Los tiempos cambian, siempre cambian, es la única certeza que podemos tener hacia el futuro. A veces para bien, a veces para mal, (según el lugar geopolítico, ideológico, y sobre todo, de clase en el que uno-a se encuentre). Cambia la forma en la que hablamos, la forma en la que concebimos el mundo, cambian los códigos y valores sociales a la distancia.
Las expresiones artísticas son siempre un reflejo de su tiempo, y aunque a veces el arte influye en los hechos sociales, los contenidos que se narran y construyen desde ahí son casi siempre una respuesta, intencionada o no, a lo que sucede alrededor.

Esta semana se ha viralizado en redes sociales la respuesta de un grupo de “fans” a un concierto del cantante Luis R. Conríquez en la Feria del Caballo de Texcoco. El público molesto, con abucheos e insultos, aventó botellas, vasos y sillas porque éste no interpretó varias de sus canciones, canciones que hacen apología de la violencia y glorifican a personajes y prácticas relacionadas al narcotráfico.

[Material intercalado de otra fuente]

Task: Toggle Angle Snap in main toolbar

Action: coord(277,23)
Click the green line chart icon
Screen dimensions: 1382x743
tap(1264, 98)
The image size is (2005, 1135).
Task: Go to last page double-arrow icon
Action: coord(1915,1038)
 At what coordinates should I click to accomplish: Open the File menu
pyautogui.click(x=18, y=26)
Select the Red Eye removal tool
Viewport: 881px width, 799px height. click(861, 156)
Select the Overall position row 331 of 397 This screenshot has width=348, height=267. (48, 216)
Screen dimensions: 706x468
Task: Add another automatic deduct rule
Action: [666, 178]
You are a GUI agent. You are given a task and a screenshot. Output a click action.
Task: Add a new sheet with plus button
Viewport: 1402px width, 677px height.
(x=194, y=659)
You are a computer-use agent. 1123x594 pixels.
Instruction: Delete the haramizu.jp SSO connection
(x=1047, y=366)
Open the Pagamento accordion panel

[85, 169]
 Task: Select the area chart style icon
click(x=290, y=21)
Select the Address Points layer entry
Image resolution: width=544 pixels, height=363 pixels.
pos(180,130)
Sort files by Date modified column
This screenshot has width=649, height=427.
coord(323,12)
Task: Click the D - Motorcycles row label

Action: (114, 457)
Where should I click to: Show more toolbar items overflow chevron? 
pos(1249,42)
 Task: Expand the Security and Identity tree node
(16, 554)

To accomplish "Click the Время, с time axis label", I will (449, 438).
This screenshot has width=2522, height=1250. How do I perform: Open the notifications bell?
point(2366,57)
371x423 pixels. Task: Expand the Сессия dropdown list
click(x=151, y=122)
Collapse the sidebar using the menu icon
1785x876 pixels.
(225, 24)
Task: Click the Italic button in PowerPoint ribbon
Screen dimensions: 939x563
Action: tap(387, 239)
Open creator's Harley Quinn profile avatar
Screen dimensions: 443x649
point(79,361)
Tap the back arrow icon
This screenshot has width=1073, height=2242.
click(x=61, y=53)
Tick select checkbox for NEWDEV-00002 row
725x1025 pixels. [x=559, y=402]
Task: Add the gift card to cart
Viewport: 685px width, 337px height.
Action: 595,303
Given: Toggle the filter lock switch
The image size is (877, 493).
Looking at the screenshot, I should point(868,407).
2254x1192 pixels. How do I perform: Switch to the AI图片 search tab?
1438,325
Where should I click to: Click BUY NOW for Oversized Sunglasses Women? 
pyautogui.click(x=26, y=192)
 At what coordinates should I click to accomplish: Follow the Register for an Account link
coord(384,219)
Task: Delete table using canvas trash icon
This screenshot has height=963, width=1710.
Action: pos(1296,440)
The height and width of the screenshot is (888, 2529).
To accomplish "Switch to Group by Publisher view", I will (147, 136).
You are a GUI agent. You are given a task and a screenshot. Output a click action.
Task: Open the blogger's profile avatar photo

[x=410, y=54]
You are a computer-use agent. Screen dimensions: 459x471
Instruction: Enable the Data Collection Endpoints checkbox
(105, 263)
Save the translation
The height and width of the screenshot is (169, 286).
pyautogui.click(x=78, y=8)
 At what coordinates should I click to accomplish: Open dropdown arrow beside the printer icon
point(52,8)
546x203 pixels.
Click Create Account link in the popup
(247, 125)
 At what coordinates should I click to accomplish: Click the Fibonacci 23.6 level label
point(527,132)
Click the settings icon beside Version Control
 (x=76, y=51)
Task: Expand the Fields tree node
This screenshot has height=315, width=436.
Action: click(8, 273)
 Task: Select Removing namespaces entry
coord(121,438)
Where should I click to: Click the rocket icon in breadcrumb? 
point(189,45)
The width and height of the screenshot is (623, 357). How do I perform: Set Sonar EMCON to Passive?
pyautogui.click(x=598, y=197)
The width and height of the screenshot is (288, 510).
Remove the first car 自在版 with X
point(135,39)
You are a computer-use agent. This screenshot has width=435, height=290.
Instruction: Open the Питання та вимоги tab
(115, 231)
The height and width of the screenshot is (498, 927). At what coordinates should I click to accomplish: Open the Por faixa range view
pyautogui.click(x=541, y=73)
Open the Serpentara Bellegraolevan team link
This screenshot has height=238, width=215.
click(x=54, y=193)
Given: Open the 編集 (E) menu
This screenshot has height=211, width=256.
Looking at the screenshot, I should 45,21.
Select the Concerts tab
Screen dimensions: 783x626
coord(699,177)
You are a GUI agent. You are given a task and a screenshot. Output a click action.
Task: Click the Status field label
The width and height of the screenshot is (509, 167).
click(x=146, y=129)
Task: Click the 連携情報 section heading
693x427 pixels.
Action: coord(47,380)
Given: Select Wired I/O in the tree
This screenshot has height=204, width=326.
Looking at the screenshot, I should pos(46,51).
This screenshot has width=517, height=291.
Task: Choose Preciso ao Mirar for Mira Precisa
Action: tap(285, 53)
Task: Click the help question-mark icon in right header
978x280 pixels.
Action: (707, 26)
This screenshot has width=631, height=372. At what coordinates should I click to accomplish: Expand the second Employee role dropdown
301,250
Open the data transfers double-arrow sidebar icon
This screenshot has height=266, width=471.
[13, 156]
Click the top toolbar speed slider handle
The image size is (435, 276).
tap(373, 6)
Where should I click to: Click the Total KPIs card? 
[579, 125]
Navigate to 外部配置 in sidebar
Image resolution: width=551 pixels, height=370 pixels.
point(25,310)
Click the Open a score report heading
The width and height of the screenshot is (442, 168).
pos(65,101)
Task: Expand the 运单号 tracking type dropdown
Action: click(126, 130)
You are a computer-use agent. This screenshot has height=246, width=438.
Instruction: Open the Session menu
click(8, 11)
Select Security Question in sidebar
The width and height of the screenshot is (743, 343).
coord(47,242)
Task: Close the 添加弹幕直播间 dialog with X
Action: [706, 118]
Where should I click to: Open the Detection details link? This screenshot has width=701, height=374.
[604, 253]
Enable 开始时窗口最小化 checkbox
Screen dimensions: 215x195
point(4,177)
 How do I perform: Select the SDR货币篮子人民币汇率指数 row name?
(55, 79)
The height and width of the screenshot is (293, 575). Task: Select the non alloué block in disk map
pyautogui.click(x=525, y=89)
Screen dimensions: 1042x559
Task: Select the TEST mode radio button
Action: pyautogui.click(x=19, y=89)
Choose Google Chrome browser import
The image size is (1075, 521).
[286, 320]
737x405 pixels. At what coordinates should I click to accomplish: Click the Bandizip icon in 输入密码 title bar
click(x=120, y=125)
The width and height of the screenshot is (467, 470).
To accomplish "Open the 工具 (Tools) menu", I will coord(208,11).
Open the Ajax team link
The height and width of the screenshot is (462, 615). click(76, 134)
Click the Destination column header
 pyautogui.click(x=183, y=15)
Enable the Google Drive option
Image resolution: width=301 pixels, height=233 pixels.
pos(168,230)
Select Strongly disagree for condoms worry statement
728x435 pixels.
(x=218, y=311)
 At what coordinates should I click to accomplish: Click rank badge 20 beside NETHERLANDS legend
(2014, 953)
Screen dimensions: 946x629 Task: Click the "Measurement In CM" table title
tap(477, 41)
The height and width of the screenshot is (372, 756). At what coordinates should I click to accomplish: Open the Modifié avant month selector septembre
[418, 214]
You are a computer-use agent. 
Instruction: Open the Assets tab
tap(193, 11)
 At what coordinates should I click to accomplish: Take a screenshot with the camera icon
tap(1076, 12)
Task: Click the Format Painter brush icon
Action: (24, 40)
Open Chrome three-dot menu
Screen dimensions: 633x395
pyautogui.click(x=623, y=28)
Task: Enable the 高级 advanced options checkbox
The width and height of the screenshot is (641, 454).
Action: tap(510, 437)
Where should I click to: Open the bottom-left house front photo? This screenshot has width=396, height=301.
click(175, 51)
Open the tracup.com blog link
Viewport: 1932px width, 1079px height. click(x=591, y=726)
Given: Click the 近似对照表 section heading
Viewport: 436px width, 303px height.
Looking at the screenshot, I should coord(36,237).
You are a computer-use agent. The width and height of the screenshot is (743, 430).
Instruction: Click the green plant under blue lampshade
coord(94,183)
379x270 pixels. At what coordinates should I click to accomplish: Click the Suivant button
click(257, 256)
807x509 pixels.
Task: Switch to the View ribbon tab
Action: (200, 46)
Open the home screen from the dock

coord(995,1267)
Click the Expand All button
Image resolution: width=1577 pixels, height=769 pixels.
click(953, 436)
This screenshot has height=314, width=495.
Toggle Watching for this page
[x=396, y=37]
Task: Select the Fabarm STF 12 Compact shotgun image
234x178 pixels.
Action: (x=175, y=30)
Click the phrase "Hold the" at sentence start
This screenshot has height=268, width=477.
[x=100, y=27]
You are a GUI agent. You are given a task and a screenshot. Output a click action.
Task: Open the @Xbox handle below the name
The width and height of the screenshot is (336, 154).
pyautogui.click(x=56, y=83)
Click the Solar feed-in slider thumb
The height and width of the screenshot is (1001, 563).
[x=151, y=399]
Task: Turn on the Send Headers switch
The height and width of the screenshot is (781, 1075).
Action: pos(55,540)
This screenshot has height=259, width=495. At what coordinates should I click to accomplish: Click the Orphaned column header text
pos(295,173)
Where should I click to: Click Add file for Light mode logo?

Y es que el pasado 12 de abril, el gobierno del Estado de México realizó un exhorto a los municipios para impedir espectáculos que incluyeran apología de actividades ilícitas. Este exhorto se hizo unos días después de que el Congreso del Estado de México impulsara reformas a la Ley de Acceso de las Mujeres a una vida libre de violencias en la entidad para reforzar la protección y erradicación de las violencias contra mujeres, niñas, niños y adolescentes. Las reformas también establecen la creación de una fiscalía especializada en atención a mujeres víctimas de delitos en razón de género.
Desde el feminismo, todas las acciones que contribuyan a erradicar la violencia y prácticas machistas serán aplaudidas e impulsadas. Sin embargo, considero importante hacer una revisión crítica de nuestra mirada, lo que nos parece violento y lo que no nos lo parece tanto. Pienso, como lo señalo en el título de esta columna, que hay un mucho de colonialidad en lo que consideramos censurable.
Nos gusten o no, los narco corridos no son el problema en sí mismos, son el síntoma de un problema muy profundo atravesado por complicidades en todas las esferas sociales. Reproducir o promover la estética y narrativa del narco no es algo que comparta, pero pudiese ser más efectivo cuestionar las prácticas, políticas y alianzas que permiten la existencia de la realidad que los exponentes de este género musical narran.

Y hablo de colonialidad de lo censurable también a propósito de la muerte reciente del escritor peruano Mario Vargas Llosa. Todo tipo de expresiones se manifestaron en redes sociales y medios de comunicación: desde los ejercicios de memoria que periodistas, artistas y activistas feministas hicieron sobre el activismo de derecha del escritor a favor de causas neoliberales en América Latina, así como su misoginia y menosprecio al movimiento feminista por considerarlo una amenaza a la libertad, hasta quienes sostienen aún que hay que separar al artista de su obra. Pero no, censurar y cuestionar al hombre blanco despierta en algunas esferas sentimientos profundos de arrebato.
Hace ya unos años Martin Jay y José Luis Brea hablaban de la colonialidad en el adiestramiento del ver, ese hacer complejo que es resultado de una construcción cultural, el acto de ver también como la producción de lo imaginario.
En otras entregas he realizado algunas comparaciones sobre los cuestionamientos que se hacían al rock y lo que se dice ahora del reggaetón, sin omitir que en todos los géneros musicales hasta nuestros ídolos más clásicos han reproducido violencia machista.
Sabemos que en todas culturas la prohibición crea el efecto contrario, sobre todo cuando hay una doble moral desde el ejercicio del poder. Estas expresiones cambiarán en la medida en que cambie la realidad de esta sociedad desigual, de doble moral y “abyecta”.